Agos Gazetesi Yayın Yönetmeni Hrant Dink’i katleden Ogün Samast’ın serbest bırakılmasına tepki gösteren Ermeni aktivist, yazar Murad Mıhçı, Ogün Samast’a tetiği çektirenlerin yargılanmadığına dikkat çekti: Hâlâ isyan etmek mümkün
Ercan Kaplan
İstanbul Valiliği’ne çağrılıp MİT üyelerince tehdit edildikten bir süre sonra katledilen Agos Gazetesi Genel Yayın Yönetmeni Hrant Dink’in katili Ogün Samast’ın serbest bırakılması birçok kesim tarafından tepkiyle karşılandı. Ermeni aktivist, yazar Murad Mıhçı, Azerbaycan savaş tezkeresinin Meclis’ten çıktığı gün katilin bırakılmasının Ermeni toplumunda tedirginlik yarattığını vurguladı.
Agos Gazetesi Genel Yayın Yönetmeni Hrant Dink’i 19 Ocak 2007’de çalıştığı Agos gazetesi önünde düzenlediği silahlı saldırıda katleden ve saldırının ardından 20 Ocak 2007’de Samsun otogarında yakalanarak tutuklanan tetikçi Ogün Samast, 16 yıl 10 aylık tutukluluğunun ardından bulunduğu Bolu F Tipi Cezaevi idaresi tarafından “iyi halli olduğu” iddiasıyla 15 Kasım 2023’te tahliye edildi. Hasta tutsaklar, siyasetçiler, yazarlar, aydınlar, Gezi Davası tutsakları, Kobanê Davası tutsakları ve Milletvekili Can Atalay gibi binlerce kişi serbest bırakılmazken Samast’ın bırakılması tepkilere neden oldu.
Konuya dair gazetemize değerlendirmelerde bulunan Halkların Eşitlik ve Demokrasi Partisi (HEDEP) Parti Meclisi (PM) Üyesi, Ermeni aktivist Murad Mıhçı, Samast’ın bırakılmasının hukukun ülkedeki fotoğrafının olduğunu dile getirdi.
‘Hukukun ülkedeki fotoğrafı’
Hrant Dink’in katledilmesinin ardından yargılamaya başlandığında Samast’ın “terör suçlusu” olarak görülmediğini ve adli suçlu olarak görüldüğünü ifade eden Mıhçı, daha sonra oluşturulan bazı kanunlarla Samast’ın serbest bırakılmasının yollarının açıldığını söyledi.

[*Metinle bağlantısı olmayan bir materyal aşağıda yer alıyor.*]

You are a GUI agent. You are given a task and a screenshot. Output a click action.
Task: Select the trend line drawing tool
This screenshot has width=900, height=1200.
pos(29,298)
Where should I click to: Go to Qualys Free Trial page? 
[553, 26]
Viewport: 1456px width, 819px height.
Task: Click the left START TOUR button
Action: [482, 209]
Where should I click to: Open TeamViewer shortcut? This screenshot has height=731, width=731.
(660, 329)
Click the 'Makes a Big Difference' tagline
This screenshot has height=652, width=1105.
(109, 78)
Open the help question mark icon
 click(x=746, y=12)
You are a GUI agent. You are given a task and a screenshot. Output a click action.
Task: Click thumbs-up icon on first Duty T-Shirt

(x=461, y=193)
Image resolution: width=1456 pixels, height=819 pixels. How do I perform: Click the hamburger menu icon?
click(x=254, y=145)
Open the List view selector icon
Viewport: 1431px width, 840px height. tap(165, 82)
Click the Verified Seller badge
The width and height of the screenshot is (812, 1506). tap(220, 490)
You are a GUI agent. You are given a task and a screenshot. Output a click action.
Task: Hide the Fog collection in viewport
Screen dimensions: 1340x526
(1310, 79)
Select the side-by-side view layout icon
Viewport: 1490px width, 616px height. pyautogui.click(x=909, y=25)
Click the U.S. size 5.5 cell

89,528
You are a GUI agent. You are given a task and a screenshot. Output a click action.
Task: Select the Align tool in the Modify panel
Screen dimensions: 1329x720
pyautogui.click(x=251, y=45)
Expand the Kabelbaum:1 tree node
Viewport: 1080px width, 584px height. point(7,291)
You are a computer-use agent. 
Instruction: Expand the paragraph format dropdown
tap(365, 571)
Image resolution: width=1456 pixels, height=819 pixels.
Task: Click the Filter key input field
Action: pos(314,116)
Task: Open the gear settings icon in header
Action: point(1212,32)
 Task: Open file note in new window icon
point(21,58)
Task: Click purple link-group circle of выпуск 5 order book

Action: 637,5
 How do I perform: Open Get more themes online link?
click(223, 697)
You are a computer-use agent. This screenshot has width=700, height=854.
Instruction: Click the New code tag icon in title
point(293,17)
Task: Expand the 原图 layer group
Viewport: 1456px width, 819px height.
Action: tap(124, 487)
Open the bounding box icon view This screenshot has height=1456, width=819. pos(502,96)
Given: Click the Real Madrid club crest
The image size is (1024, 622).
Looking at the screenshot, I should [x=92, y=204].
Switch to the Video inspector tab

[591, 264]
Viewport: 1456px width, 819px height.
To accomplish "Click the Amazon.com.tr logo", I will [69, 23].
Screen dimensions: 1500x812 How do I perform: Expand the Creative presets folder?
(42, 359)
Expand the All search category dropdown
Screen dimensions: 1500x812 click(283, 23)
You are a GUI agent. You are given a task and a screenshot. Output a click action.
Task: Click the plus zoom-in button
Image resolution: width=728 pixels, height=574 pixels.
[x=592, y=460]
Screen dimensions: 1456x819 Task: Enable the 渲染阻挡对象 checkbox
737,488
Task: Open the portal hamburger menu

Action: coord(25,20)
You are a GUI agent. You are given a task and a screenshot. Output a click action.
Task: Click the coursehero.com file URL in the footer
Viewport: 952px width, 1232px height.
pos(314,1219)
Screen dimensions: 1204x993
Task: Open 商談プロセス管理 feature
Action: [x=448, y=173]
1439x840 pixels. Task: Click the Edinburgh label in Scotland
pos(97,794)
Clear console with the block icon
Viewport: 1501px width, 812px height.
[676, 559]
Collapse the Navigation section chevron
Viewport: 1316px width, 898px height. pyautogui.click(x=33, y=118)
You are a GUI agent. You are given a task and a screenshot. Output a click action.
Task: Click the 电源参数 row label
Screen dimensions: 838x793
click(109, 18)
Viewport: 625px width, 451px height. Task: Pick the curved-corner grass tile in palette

Bu kararla son 20 yılda hukukun nasıl işlediğinin ortaya çıktığının altını çizen Mıhçı, “Ogün Samast’ın bu süreç içerisinde 3 sene sonra çıkması veya 2 sene önce çıkmasının bir karşılığı yok. Bunun nedeni mahkemenin gerçek failleri, Ogün Samast’a bu tetiği çektirenleri yargılamamış olmamasıdır. Düşünebiliyor musunuz, Hrant Dink’i vuran kişi çıkıyor ama mahkeme hâlâ sürüyor. İşin en vahim durumu da bu. Muhtemelen bu süreçte bir sene evvelde çıkacağı biliniyordu. Bir ara toplumun havası yoklandı ve tepkilerden dolayı bir sene daha cezaevi süreci uzatıldı. ‘İyi hal’ derken gardiyana saldırıyor olması ve gardiyandan dolayı aldığı cezadan sonra ‘iyi hal’ veriliyor. Bu hukukun ülkedeki fotoğrafıdır” diye belirtti.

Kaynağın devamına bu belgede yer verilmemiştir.